The Astroworld tragedy seems to have been centered on the crowd packed into the mosh pit rather than a more typical bottleneck scenario. There was a 2013 study on mosh-pit dynamics by a group of physics students at Cornell University, inspired when co-author Jesse Silverberg attended a heavy metal concert with his girlfriend. He wisely avoided the mosh pit and, like a true physicist, found himself fascinated by the motion of the crowd, which struck him as resembling the disordered collisions of molecules in a gas.

Silverberg and his co-authors decided to simulate mosh-pit dynamics. They drew on footage from rock concerts posted on YouTube and used a particle tracking program to convert everyone in those crowds into individual particles, dubbed MASHERS (Mobile Active Simulated Humanoids). There were two kinds of MASHERS: passive ones who stayed stationary after an accidental collision, and active ones who bounced after a collision. The researchers found that, when there were more active MASHERS than passive ones, the crowd did indeed behave like molecules in a gas, with random collisions. But sometimes, spontaneous “flocking” would occur, in which MASHERS began following their neighbors’ motions. In that scenario, vortices would form—basically human whirlpools.

Of course, people aren’t particles, and Silverberg et al. freely admitted they were using very simple mathematical models. Human beings are complicated and unpredictable, which is why there has been a great deal of recent work attempting to incorporate the human factor into the modeling of crowds.

For instance, a 2015 study by scientists at the University of Technology in Iran created a simulation that included so-called “emotional contagion.” In it, the simulated people became increasingly fearful and panicked—expressed as increasingly random movement—as they failed to find an exit from the crowded virtual environment. Similarly, a 2018 study by University of Plymouth researchers figured out how to measure the kinetic energy of crowds in real-time videos, using that as a gauge to identify areas where the crowd was transitioning into a dangerous emotional state.

A 2013 physics simulation of crowd dynamics at heavy metal concerts revealed conditions in which vortices would form in a mosh pit.

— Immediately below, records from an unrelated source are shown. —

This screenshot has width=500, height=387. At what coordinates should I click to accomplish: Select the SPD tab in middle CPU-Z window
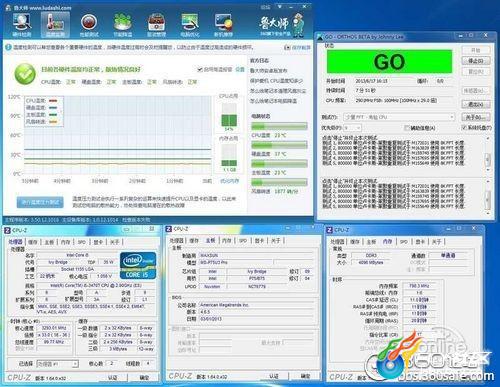tap(243, 241)
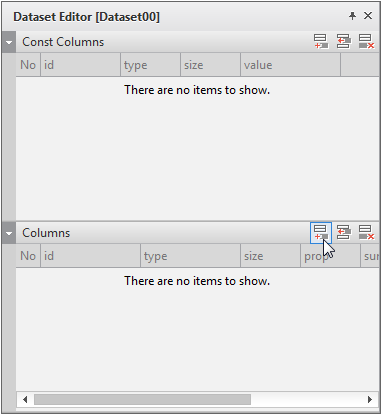The image size is (381, 414).
Task: Pin the Dataset Editor panel
Action: (x=352, y=16)
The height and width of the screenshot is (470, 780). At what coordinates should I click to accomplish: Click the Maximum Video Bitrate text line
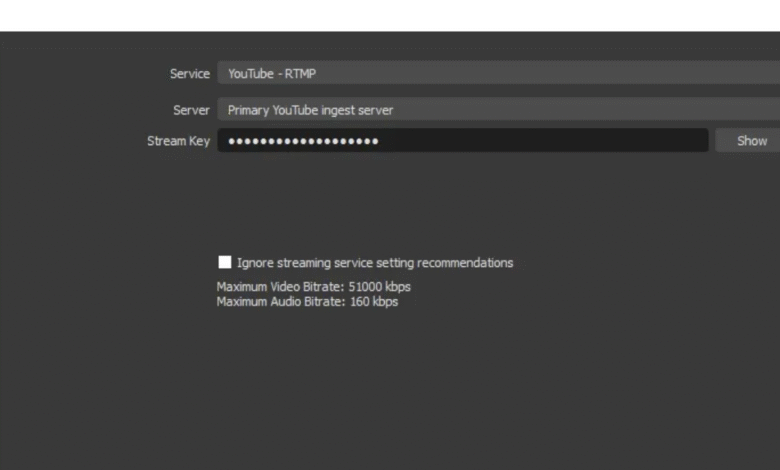pyautogui.click(x=313, y=287)
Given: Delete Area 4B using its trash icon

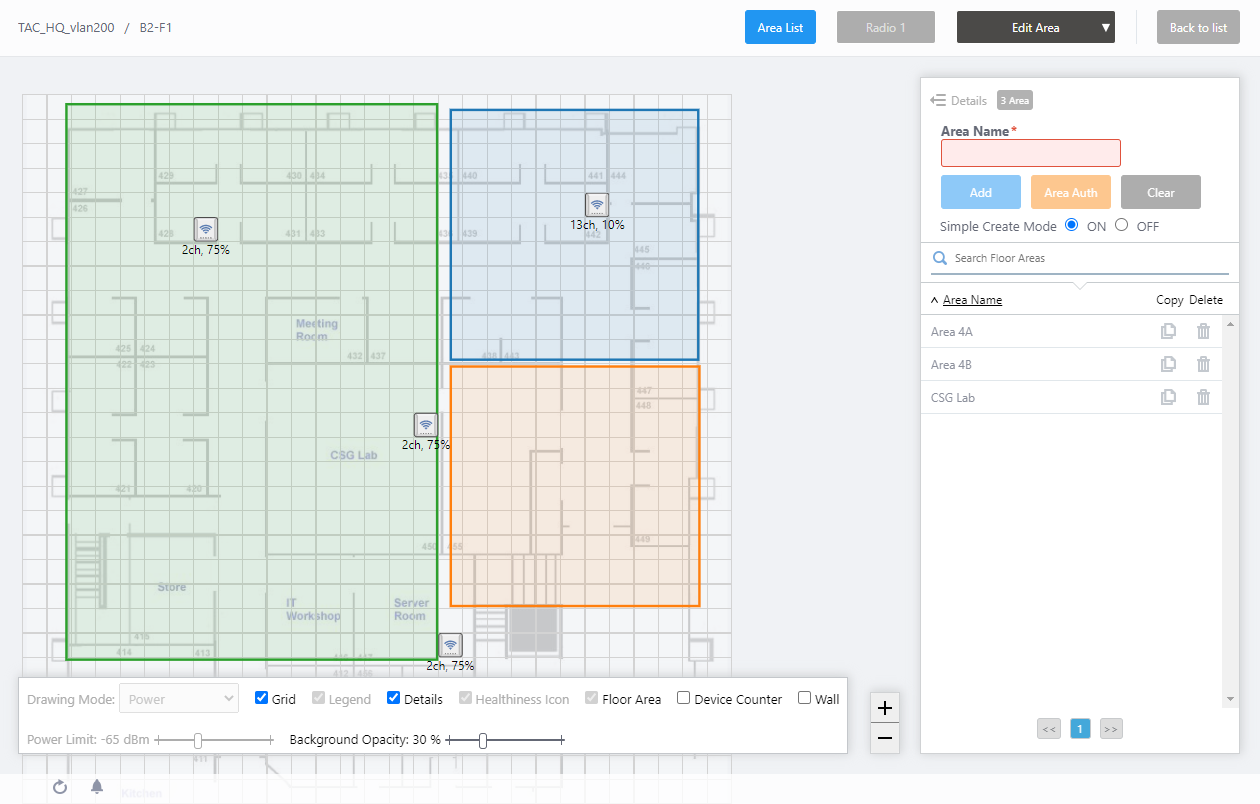Looking at the screenshot, I should coord(1204,365).
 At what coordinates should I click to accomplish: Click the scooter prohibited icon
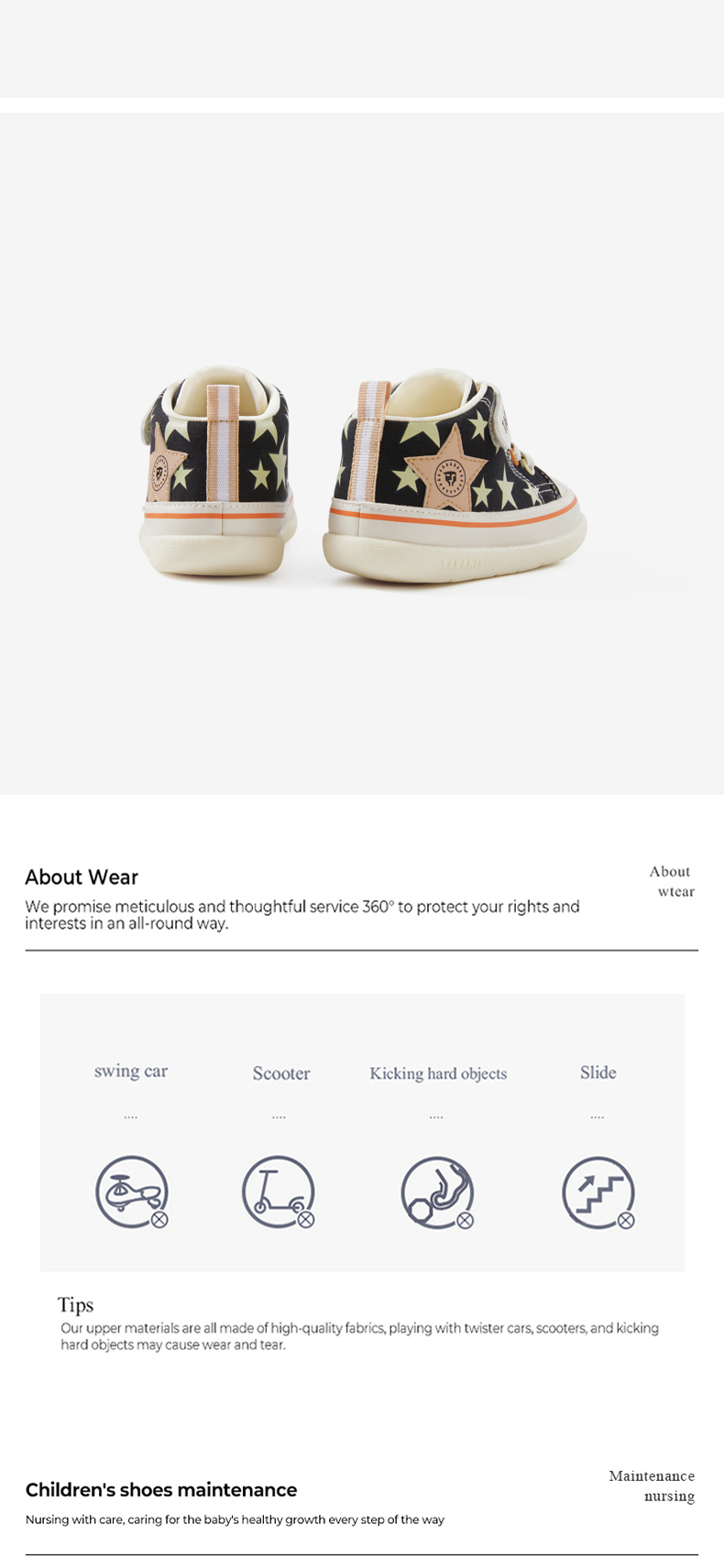click(278, 1192)
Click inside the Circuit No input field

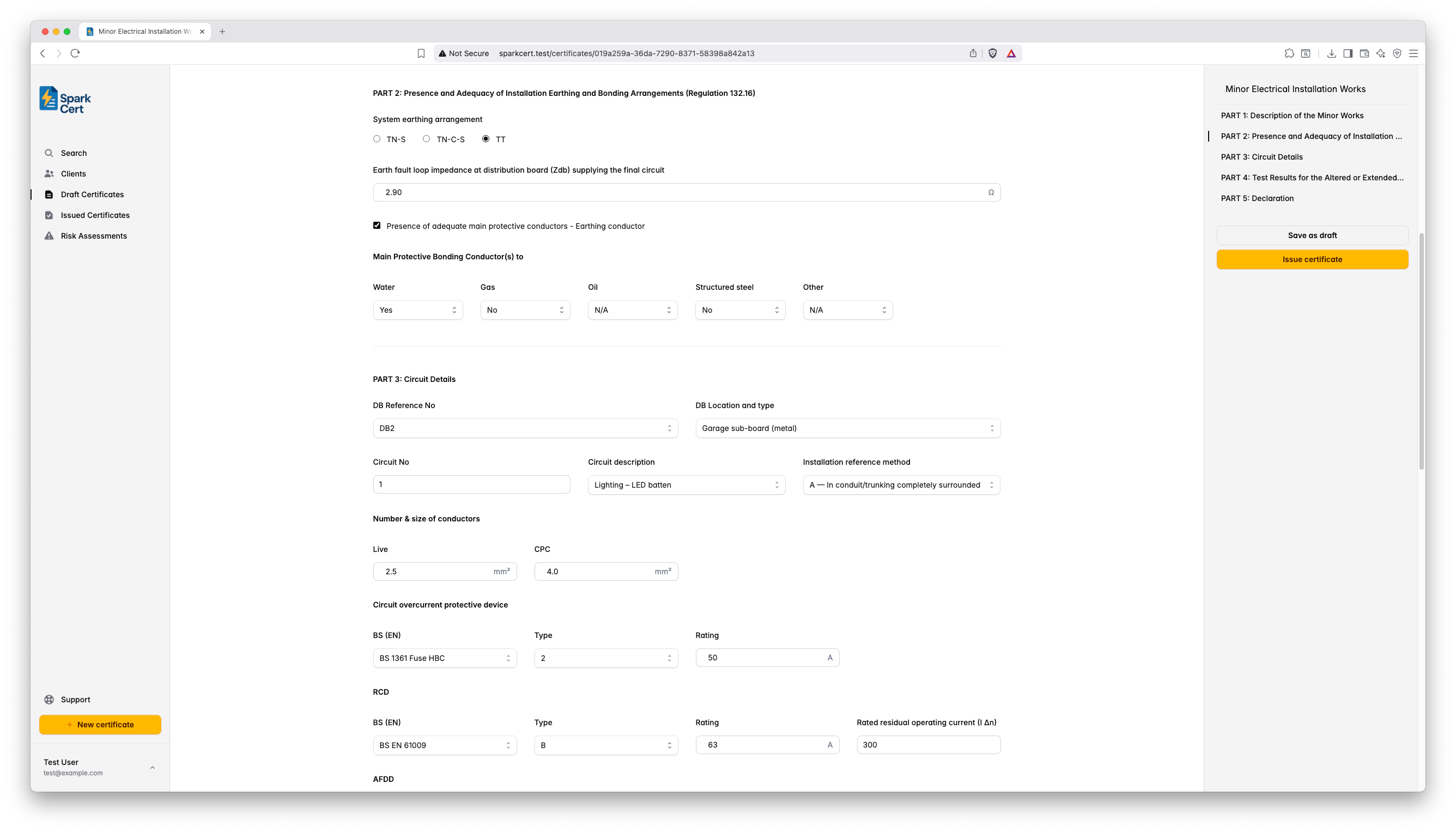pos(471,484)
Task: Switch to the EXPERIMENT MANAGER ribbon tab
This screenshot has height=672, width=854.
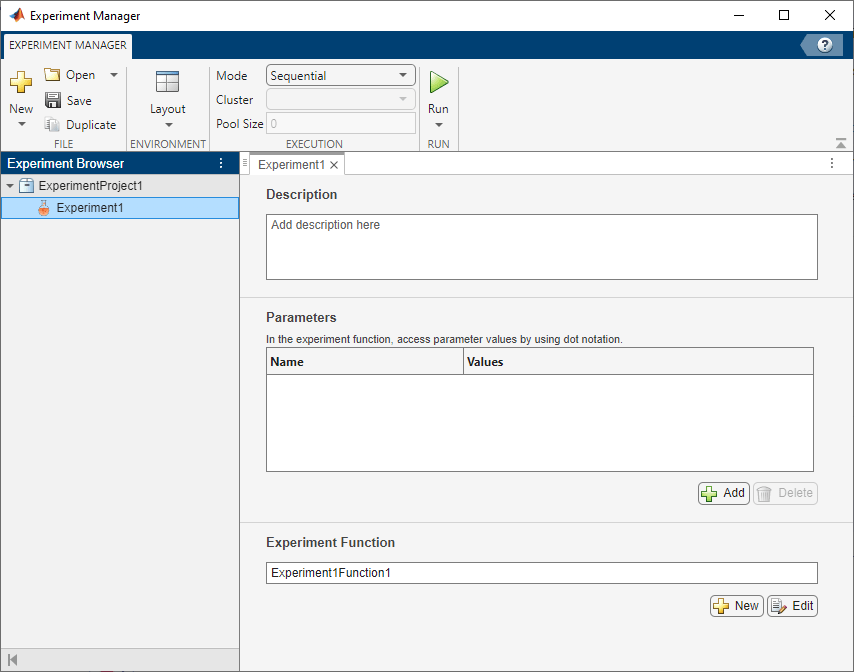Action: point(68,45)
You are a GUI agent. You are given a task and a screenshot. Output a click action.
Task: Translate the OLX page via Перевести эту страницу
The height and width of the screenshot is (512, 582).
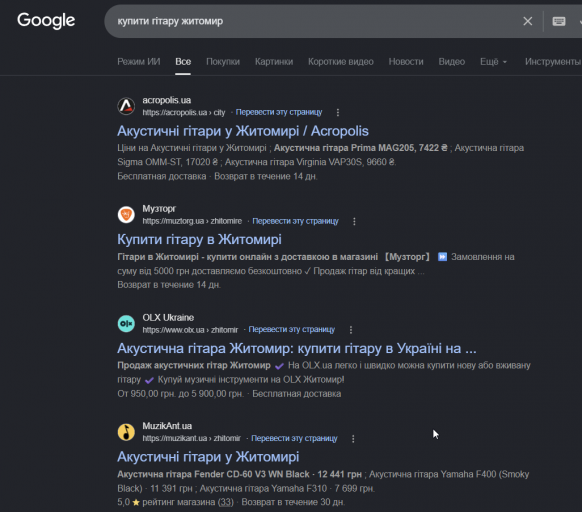click(291, 330)
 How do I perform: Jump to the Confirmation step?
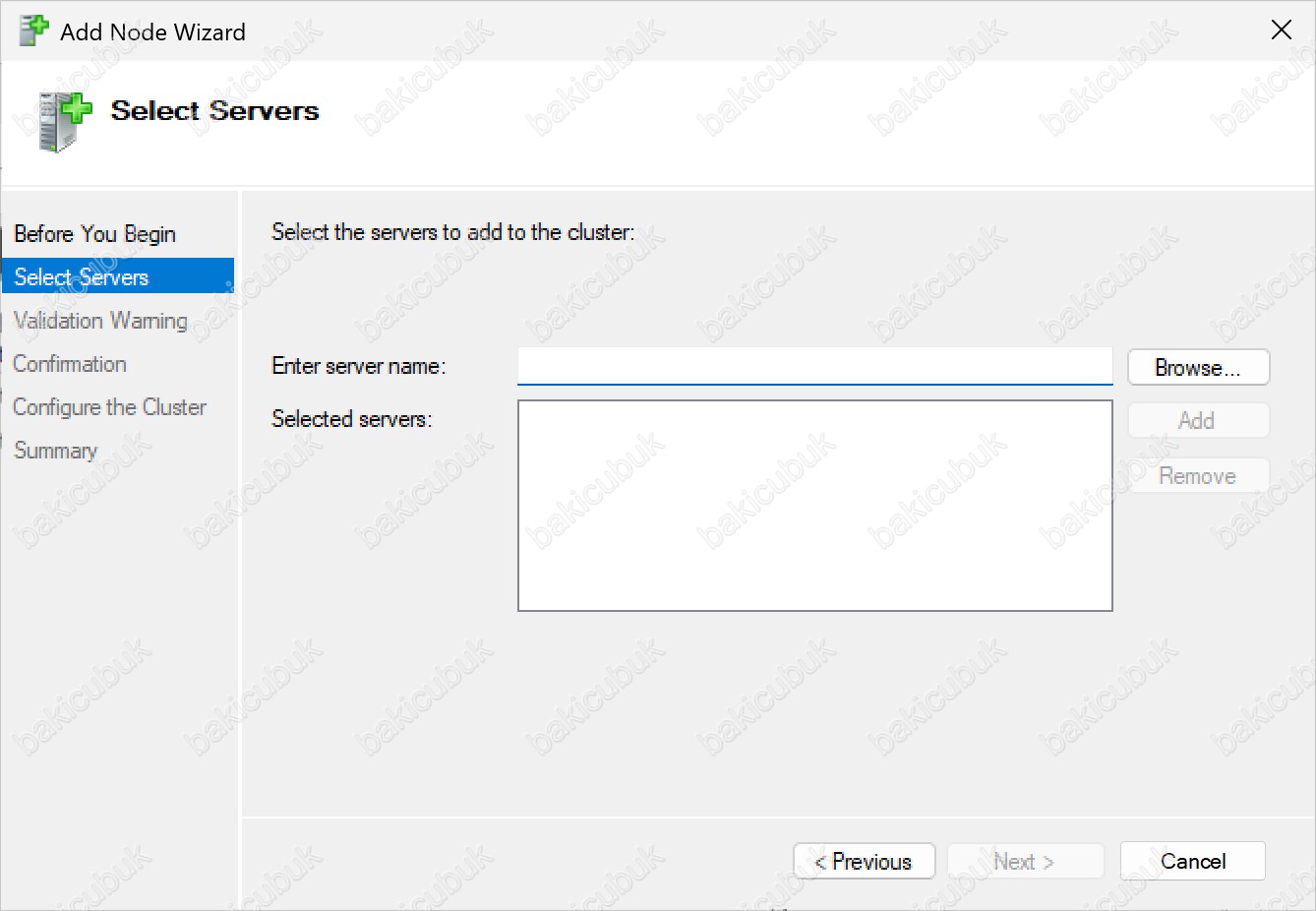coord(70,364)
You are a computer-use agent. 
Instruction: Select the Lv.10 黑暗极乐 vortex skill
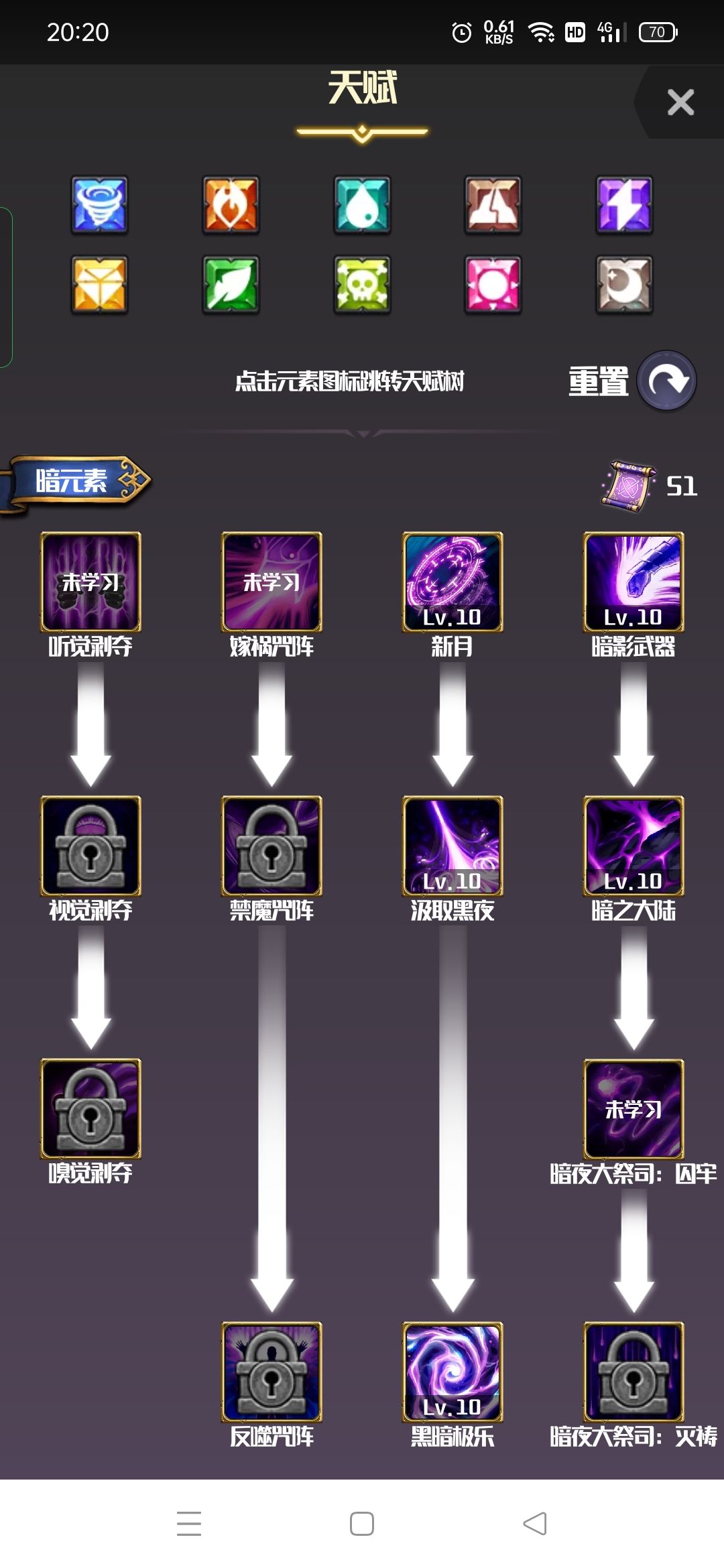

Dinesh Manocha, a computer scientist at the University of Maryland, has conducted several studies on crowd behavior. He has sought to incorporate not just physics and physiology but also psychology into his models. That said, “In many ways, we don’t have access to the exact data, situation and crowd movement that occurs at such tragedies,” Manocha told Ars. “You typically hear the experiences of a few attendees or some isolated pictures and videos that do not provide all the details.” Nonetheless, there are two factors he has observed in his research over the years that seem common to all such tragedies.

The first, as we’ve seen, is density—specifically, situations where crowd density reaches more than four people per square meter. “In many ways, each human or pedestrian loses his/her capability to move independently in such density, but rather they become part of a macroscopic flow,” said Manocha. “So crowd tragedies are more likely to happen in such scenarios, as humans lack the ability to escape from the crowd flow.”